His wife, Margarita, will share in the payout. She was a co-plaintiff in the lawsuit because she lost the companionship of her husband.
The City Council voted unanimously July 27 to approve the payout. The council previously approved it in a closed session June 29.
San Diego County Superior Court Judge Timothy Taylor had scheduled a jury trial for this spring but recently approved the settlement.
The lawsuit argues that city officials are responsible for the crash because the city created the intersection, performed maintenance on it and monitored safety there. The suit says city officials should have been aware of the danger.
La Jolla Shores Drive has drawn a lot of local attention lately because of crashes that occurred on it.

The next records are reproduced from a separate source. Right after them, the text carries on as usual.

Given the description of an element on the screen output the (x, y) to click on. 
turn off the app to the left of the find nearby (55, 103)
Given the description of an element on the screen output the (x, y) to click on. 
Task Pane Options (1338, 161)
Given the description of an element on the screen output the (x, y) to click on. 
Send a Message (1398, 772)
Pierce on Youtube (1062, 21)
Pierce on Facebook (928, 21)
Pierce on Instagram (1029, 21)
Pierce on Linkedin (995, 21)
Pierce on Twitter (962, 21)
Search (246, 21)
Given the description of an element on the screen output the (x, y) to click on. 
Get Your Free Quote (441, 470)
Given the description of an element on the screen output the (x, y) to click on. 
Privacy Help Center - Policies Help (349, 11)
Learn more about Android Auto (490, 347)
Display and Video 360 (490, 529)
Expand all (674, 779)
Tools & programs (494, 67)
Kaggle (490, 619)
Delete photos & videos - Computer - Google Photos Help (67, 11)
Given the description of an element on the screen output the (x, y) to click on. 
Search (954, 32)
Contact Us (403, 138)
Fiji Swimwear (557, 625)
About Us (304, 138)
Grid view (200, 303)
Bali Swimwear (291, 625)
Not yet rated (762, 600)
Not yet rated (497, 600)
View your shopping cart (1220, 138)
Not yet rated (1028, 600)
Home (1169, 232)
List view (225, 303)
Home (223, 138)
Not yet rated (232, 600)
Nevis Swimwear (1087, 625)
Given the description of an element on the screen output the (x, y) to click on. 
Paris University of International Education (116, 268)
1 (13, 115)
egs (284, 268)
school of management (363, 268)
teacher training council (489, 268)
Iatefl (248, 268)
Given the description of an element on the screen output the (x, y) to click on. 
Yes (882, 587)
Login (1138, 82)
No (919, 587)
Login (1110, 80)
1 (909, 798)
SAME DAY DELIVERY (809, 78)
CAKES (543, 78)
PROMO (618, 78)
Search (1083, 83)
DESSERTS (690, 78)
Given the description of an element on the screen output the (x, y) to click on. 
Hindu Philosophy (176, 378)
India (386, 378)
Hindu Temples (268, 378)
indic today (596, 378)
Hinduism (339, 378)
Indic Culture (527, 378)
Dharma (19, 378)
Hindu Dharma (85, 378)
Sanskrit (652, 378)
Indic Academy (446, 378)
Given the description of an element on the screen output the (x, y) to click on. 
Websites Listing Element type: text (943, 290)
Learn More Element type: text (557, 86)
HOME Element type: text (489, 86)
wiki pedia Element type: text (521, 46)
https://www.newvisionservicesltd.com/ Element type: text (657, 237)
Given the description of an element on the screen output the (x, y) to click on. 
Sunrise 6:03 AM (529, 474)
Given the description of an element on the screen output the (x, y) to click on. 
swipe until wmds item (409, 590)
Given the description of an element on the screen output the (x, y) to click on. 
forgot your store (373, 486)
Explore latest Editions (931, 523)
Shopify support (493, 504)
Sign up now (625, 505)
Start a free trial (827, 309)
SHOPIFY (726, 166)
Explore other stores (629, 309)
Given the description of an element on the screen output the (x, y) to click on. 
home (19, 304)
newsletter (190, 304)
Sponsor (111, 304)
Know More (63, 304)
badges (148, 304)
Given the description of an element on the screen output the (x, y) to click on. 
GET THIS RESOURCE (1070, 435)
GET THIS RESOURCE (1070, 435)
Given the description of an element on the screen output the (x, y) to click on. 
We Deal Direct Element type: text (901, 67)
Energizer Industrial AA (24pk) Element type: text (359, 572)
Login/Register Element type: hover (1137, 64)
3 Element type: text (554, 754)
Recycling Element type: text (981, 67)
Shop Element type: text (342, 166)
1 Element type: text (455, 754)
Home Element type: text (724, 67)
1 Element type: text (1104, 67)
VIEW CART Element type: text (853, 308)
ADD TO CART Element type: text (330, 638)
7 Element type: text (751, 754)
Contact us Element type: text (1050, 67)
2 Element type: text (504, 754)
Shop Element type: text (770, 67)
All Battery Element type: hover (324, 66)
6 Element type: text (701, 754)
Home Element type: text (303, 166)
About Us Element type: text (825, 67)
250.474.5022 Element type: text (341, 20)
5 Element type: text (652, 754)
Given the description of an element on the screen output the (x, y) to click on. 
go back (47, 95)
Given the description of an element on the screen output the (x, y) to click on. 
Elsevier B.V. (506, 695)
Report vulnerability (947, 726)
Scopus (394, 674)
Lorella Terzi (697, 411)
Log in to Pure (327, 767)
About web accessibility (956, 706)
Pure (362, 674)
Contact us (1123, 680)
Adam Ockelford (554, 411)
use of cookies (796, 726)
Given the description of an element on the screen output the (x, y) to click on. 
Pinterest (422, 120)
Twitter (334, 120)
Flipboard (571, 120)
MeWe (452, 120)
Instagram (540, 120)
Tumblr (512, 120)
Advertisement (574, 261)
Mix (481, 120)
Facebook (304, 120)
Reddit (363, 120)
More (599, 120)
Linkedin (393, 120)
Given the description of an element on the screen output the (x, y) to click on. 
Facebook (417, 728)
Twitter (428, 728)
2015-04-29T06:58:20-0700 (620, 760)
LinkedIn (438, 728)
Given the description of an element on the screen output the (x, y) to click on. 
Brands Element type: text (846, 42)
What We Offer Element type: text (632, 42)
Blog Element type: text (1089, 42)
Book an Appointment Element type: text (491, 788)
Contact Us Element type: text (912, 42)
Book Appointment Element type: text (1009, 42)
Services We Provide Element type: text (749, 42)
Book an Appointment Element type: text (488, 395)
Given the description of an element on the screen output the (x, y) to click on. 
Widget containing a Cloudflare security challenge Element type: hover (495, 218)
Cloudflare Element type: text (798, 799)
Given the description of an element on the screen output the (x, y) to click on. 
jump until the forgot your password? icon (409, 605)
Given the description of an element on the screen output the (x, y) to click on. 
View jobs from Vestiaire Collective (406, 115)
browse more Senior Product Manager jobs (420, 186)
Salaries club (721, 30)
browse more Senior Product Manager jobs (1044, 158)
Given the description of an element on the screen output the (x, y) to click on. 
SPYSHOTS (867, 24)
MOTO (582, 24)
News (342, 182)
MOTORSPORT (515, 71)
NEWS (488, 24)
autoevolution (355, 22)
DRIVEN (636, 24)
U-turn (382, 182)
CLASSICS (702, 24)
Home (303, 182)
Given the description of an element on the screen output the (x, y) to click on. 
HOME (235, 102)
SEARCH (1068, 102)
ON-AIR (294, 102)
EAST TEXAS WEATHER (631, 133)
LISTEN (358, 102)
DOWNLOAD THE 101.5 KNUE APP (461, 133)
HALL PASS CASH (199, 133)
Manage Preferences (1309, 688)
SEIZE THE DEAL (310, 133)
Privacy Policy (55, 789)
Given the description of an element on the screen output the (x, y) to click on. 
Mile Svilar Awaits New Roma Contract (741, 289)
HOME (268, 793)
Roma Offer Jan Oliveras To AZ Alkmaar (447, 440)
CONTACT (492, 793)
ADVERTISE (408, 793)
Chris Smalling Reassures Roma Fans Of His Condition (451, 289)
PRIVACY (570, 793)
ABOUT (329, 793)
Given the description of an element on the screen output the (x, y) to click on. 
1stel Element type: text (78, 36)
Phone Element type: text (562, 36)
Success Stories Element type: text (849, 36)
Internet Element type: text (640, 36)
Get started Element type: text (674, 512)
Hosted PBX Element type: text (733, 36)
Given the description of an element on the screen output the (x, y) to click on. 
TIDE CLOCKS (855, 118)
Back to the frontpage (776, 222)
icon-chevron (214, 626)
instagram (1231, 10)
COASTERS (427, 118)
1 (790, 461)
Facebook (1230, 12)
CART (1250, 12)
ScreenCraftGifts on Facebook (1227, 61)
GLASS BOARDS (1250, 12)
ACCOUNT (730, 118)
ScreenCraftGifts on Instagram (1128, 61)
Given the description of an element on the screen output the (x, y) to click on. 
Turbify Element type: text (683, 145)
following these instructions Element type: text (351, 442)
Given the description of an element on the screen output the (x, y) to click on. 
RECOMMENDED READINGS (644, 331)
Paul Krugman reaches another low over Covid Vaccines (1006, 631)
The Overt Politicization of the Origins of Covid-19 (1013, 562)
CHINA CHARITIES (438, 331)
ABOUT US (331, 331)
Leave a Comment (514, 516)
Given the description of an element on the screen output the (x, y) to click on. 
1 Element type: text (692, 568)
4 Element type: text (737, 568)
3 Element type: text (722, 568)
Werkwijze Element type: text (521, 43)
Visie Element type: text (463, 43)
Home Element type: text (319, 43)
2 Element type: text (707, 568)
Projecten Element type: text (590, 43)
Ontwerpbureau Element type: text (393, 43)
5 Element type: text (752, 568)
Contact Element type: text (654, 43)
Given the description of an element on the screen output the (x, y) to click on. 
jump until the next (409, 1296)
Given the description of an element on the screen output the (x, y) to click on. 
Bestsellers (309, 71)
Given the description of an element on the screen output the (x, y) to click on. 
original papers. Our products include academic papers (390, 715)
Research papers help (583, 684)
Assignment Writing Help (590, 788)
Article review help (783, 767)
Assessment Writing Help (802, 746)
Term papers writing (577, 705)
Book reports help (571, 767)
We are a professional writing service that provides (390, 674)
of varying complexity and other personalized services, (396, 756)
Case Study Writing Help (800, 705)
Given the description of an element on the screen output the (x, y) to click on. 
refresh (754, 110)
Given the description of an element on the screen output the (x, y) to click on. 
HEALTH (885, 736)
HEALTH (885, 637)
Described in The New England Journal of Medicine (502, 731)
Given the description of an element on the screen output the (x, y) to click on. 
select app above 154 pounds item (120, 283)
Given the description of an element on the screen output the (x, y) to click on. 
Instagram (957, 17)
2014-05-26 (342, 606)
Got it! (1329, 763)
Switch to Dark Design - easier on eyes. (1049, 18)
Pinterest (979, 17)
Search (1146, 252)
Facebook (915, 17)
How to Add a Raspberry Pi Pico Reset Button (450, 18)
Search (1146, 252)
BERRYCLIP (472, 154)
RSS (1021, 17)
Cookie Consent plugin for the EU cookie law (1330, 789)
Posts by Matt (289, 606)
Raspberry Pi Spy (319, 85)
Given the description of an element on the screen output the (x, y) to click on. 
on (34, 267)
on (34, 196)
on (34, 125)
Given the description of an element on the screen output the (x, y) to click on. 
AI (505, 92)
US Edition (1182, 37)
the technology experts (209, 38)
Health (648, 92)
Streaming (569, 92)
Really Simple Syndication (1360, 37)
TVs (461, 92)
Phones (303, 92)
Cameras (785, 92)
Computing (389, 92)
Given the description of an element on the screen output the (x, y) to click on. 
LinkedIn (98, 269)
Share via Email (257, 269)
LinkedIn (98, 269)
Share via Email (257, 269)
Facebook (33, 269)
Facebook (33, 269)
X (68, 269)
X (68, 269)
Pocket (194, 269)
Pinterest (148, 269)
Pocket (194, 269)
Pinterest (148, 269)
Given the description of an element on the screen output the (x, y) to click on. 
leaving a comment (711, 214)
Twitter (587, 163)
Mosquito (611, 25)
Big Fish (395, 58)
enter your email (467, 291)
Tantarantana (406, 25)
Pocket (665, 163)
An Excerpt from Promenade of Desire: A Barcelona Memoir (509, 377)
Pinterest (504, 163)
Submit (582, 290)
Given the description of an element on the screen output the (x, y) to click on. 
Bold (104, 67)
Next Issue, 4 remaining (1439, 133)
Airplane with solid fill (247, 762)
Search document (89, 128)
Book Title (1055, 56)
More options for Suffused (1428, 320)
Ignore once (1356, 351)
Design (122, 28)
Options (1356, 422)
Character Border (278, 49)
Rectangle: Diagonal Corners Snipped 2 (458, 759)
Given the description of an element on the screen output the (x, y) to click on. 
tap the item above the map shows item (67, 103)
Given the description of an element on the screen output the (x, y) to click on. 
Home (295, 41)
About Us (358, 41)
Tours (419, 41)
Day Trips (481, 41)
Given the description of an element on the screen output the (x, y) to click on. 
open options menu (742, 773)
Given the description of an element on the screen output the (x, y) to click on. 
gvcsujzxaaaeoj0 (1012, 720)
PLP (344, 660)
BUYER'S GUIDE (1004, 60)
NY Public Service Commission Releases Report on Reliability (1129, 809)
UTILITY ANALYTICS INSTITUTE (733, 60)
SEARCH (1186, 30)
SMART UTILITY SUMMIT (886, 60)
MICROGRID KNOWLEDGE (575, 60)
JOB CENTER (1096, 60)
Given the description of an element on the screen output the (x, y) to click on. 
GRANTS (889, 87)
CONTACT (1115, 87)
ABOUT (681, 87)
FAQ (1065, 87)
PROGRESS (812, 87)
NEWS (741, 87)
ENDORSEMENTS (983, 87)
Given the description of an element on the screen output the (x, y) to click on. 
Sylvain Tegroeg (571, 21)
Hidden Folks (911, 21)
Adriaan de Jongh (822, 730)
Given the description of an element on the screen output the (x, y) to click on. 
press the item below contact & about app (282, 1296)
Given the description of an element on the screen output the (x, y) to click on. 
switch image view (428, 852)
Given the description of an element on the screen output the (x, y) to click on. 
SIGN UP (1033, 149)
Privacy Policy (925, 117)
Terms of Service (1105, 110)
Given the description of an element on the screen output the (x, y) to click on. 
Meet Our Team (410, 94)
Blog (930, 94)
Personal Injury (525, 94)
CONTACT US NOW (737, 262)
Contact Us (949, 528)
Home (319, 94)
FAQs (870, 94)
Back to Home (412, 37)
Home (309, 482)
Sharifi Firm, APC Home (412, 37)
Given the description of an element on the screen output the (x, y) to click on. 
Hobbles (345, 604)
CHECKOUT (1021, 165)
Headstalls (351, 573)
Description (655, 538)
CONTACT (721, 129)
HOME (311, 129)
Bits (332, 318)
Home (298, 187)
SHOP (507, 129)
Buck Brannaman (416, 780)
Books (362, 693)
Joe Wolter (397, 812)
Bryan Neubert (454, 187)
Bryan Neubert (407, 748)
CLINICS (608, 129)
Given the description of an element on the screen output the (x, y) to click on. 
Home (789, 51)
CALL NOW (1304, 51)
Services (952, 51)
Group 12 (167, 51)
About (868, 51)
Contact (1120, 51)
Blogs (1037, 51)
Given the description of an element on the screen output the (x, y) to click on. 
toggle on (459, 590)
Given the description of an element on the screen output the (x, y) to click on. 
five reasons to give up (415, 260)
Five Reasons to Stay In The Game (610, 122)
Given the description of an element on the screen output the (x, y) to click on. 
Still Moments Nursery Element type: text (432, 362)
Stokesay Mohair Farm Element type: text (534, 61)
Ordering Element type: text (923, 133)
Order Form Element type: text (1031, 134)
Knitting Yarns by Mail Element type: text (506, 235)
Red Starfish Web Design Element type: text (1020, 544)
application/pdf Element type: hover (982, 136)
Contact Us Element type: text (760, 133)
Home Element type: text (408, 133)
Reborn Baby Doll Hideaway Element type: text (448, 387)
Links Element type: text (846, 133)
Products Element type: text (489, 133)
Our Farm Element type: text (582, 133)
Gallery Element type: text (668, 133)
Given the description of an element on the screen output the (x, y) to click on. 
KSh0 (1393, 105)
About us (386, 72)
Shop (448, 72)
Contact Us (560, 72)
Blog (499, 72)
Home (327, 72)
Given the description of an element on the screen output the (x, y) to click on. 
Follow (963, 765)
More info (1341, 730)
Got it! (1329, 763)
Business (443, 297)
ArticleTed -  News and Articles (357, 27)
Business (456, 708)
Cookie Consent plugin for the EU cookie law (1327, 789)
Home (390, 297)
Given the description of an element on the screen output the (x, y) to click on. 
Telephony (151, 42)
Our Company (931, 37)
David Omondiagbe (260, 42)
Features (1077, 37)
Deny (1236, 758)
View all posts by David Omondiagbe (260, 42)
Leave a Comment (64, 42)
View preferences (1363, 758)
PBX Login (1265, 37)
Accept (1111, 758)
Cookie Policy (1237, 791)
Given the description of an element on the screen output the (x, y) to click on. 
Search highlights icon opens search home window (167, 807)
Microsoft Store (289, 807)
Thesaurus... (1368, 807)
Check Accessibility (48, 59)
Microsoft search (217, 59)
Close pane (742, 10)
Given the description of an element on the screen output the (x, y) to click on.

On June 13, two children and their mother suffered minor injuries when they were hit by an SUV at the intersection of La Jolla Shores Drive and Vallecitos. The La Jolla Shores Association voted a month later to ask that the city move forward with new crosswalk striping and pedestrian beacons at the intersection, along with a formal study of placing a roundabout there.
LJSA board also voices objections to two state housing bills.
Resident Susan Wiczynski, a member of a committee exploring potential solutions to traffic dangers and congestion in The Shores, said the June 13 crash was the fourth she could recall in 21 months along La Jolla Shores Drive in the area near the beach.
Then on July 13, a car smashed into a wall surrounding University Lutheran Church on La Jolla Shores Drive near La Jolla Farms Road. No injuries were reported.